Bilirkişi raporunda açıkça, şirket muhasebe kayıtlarında davacının pay sahibi olduğuna ilişkin bir kayda rastlanılmadığı, defterlerin mevcut durumu nazara alındığında pay sahipliği durumunun şirket kayıtlarından tespit edilemediği, muhasebe kayıtlarında davacının pay sahibi olarak ödediği bedelin davalı ..."nin ticari defter ve kayıtlarında muhasebeleştirmediği, davacı adına açılmış alt hesap tespit edilemediği, davalı şirkete ait hazirun listelerinde davacının imzasının bulunmadığı belirlendiğine göre, bu durumda taraflar arasında sahih bir ortaklık ilişkisi bulunmadığı anlaşıldığından, bu aşamadan sonra davacının zararından davalıların haksız fiil hükümleri uyarınca sorumluluklarının bulunup bulunmadığı üzerinde durularak, haksız fiil, hile ve aldatma olgusunun tespiti yapılırken .... ... raporları, davalı şirketin yöneticileri hakkındaki ceza dosyaları, bu dosyalardaki tanık beyanları da nazara alınarak, her bir davalının hukuki durumunun tayin ve takdir edilmesi ve davalıların zamanaşımı def"inin de buna göre değerlendirilmesi suretiyle oluşacak sonuç çerçevesinde bir karar vermek gerekirken, yazılı şekilde hüküm tesisi doğru olmamış, hükmün bu nedenle davacı yararına bozulması gerekmiştir.

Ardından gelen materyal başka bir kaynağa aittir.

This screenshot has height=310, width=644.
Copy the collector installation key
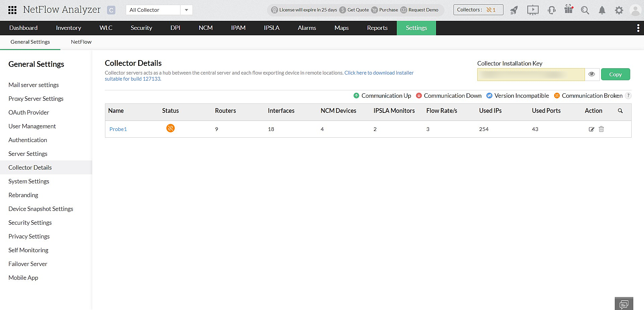615,74
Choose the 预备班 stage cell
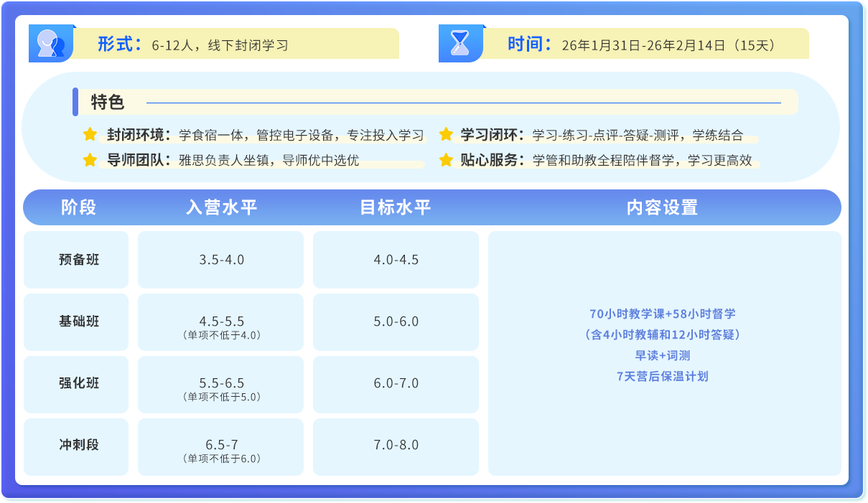Screen dimensions: 868x503 (78, 260)
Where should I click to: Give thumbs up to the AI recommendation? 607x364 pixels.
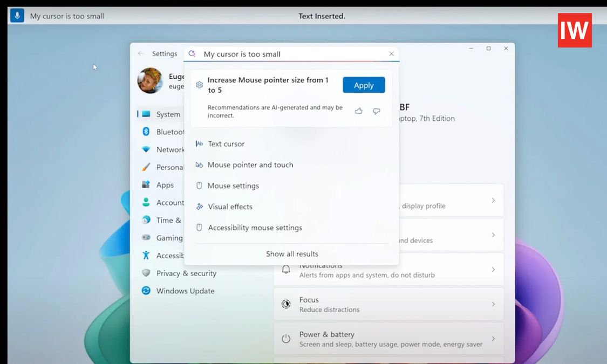(x=358, y=111)
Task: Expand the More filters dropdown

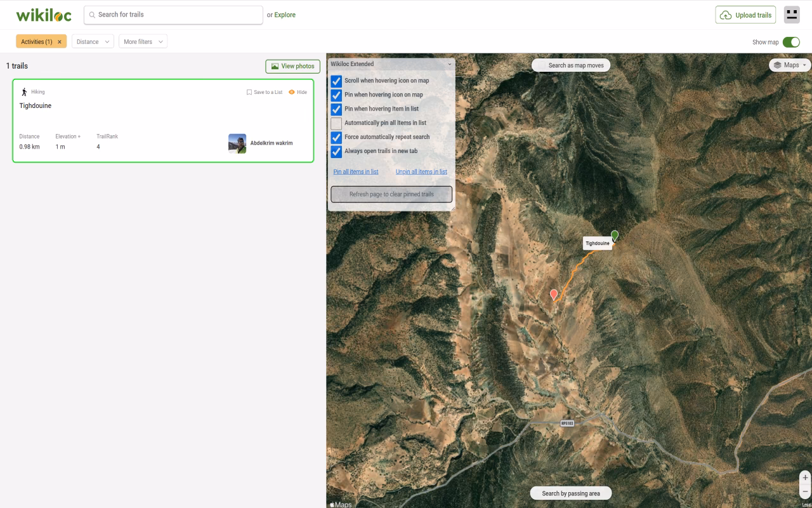Action: click(142, 41)
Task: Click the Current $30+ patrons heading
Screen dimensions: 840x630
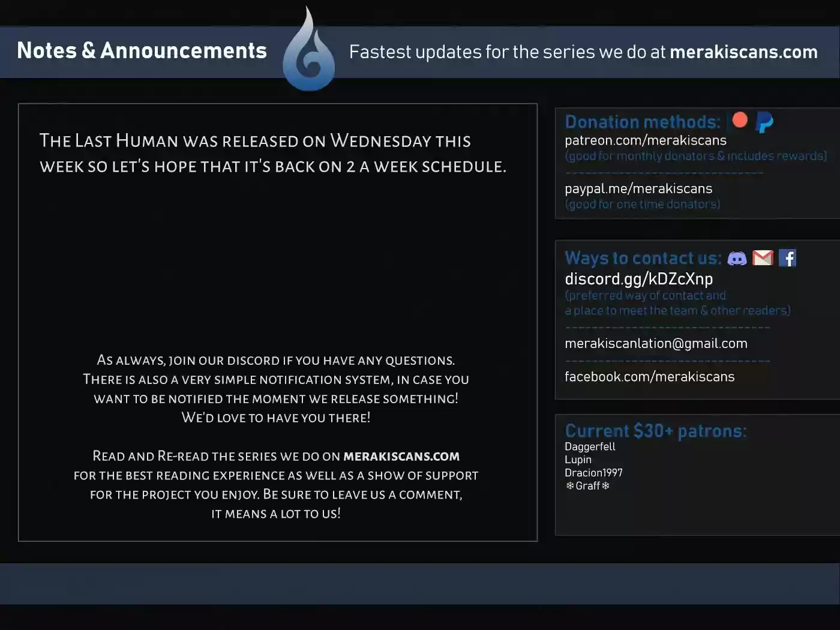Action: pyautogui.click(x=656, y=431)

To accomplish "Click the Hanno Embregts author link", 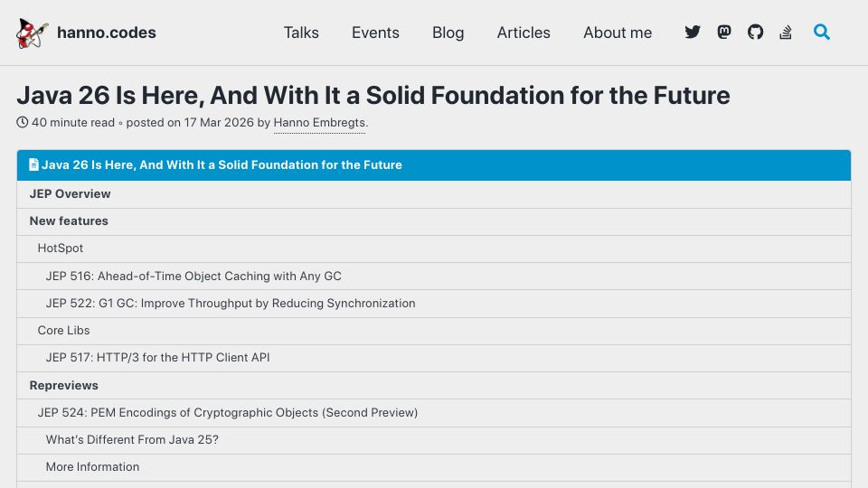I will (x=319, y=123).
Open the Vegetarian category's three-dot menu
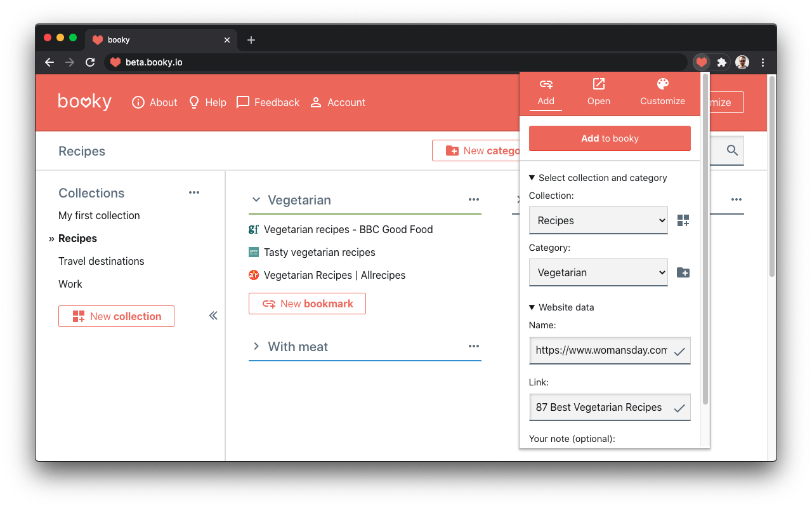The image size is (812, 508). 473,199
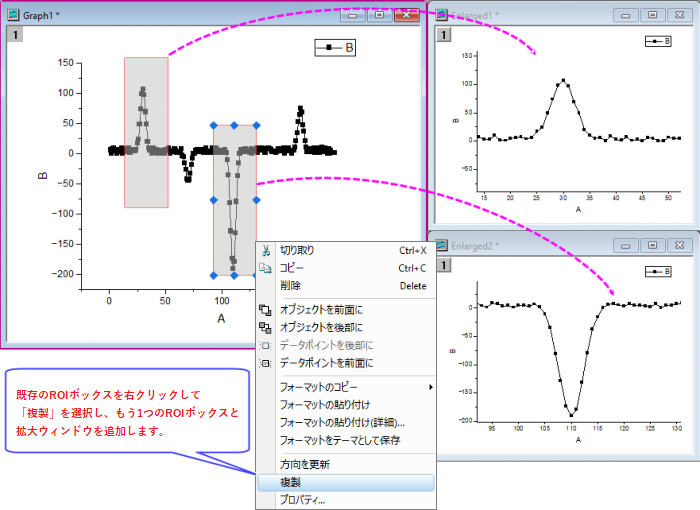Image resolution: width=700 pixels, height=510 pixels.
Task: Click the scissors icon beside 切り取り
Action: click(x=266, y=251)
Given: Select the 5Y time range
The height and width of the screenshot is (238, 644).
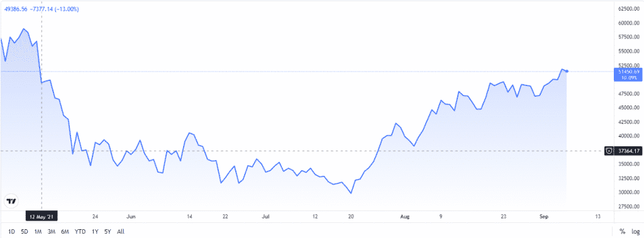Looking at the screenshot, I should click(x=108, y=232).
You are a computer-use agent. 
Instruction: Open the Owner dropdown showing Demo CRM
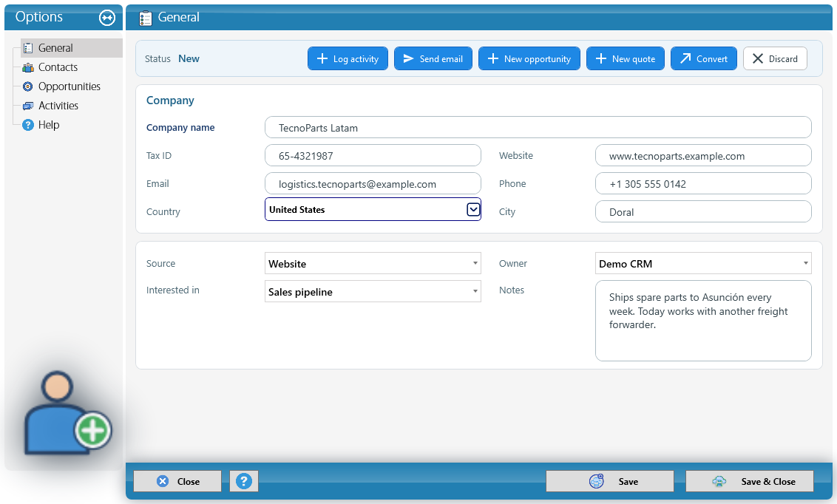click(x=703, y=264)
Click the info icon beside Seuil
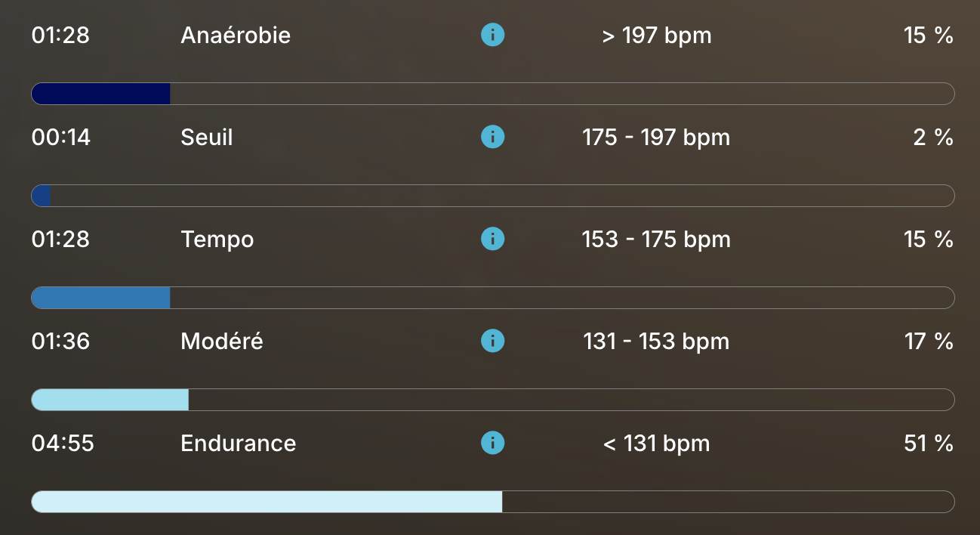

Ayrıca davacı ile davalı .... arasında bir hukuki ilişki olmadığı gerekçesiyle bu davalı yönünden davanın husumet yönünden reddine karar verilmiş ise de davacı taraf, davalıların birlikte hareket ederek usulsüz şekilde müvekkilinden para tahsil ettiklerini ve aralarında organik bağ bulunduğunu ileri sürdüğüne göre, mahkemece bu iddia üzerinde durulup değerlendirme yapılmamış olması da hükmün davacı yararına bozulmasını gerektirmiştir.
SONUÇ: Yukarıda açıklanan nedenlerle, davacı vekillerinin temyiz itirazlarının kabulü ile kararın davacı yararına BOZULMASINA, ödediği temyiz peşin harcın isteği halinde temyiz edene iadesine, 16.03.2016 tarihinde oybirliğiyle karar verildi.